### EXTRACT
+===+
IRC is formally embedded in Canada’s overarching regulatory policy framework, the Cabinet Directive on Regulation (CDR). The CDR requires regulators to assess opportunities for co-operation and alignment with other jurisdictions, domestically and internationally, in order to reduce unnecessary regulatory burden on Canadian businesses while maintaining or improving the health, safety, security, social and economic well-being of Canadians, and protecting the environment. Where a Canada-specific approach is required, regulators must provide a rationale in the regulatory impact assessment statement.

The Government of Canada has a dedicated team responsible for supporting and co-ordinating efforts to foster international and domestic regulatory co-operation. This team sits within the central regulatory oversight body, the Treasury Board Secretariat of Canada (TBS). In Budget 2019, the TBS was granted permanent funding covering 16 full-time employees to co-ordinate domestic and international regulatory co-operation efforts, including management, policy, sector analysts and administrative support.
+===+
### RECORDED INFORMATION

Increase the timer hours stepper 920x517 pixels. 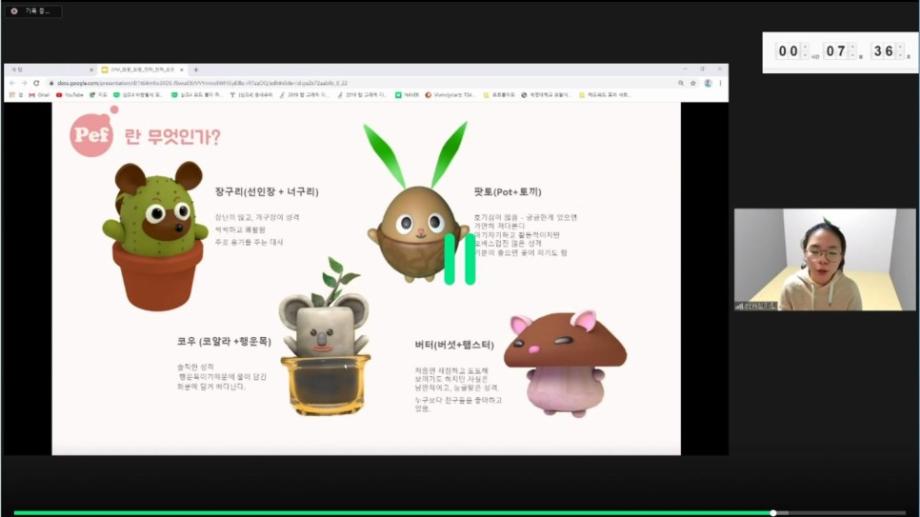[807, 46]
+===+
### GOALS
1: Answer these questions from the text on Canada's regulatory co-operation:
(a) What is Canada's overarching regulatory policy framework called?
(b) In what document must regulators give a rationale when a Canada-specific approach is required?
(c) How many full-time employees does the permanent funding granted in Budget 2019 cover?
2: Extend the text on Canada's regulatory co-operation by writing what comes next after its final sentence.
The material has no connection to the text on Canada's regulatory co-operation.

### EXPECTED OUTPUTS
1:
(a) The Cabinet Directive on Regulation (CDR).
(b) The regulatory impact assessment statement.
(c) 16.

2:
The team’s activities include working with regulators to ensure that they meet their obligations under the CDR, as well as leading Canada’s participation in three formal regulatory co-operation mechanisms: the Canada-European Union Comprehensive Economic and Trade Agreement Regulatory Cooperation Forum, the Canada-United States Regulatory Cooperation Council and the domestic Federal-Provincial/Territorial Regulatory Reconciliation and Cooperation Table under the Canadian Free Trade Agreement. TBS works with Canadian federal regulators, as with officials in the United States, the European Union, and provinces/territories, to reduce unnecessary regulatory differences and eliminate duplicative requirements and barriers between jurisdictions. TBS also works closely with Global Affairs Canada to negotiate regulatory provisions in trade agreements, including those related to IRC.

New Zealand

In New Zealand, IRC considerations are embedded in core documents, including the Government Expectations for Good Regulatory Practice and the Government’s Regulatory Management Strategy: Building Effective Regulatory Institutions and Practices. Responsibility for oversight and promoting consideration of IRC is shared across several agencies.

The Regulatory Quality Team within the Treasury, a central agency, exercises stewardship over the regulatory management system to maintain and enhance the quality of government-initiated regulation. This team is the lead agency on good regulatory practice for New Zealand.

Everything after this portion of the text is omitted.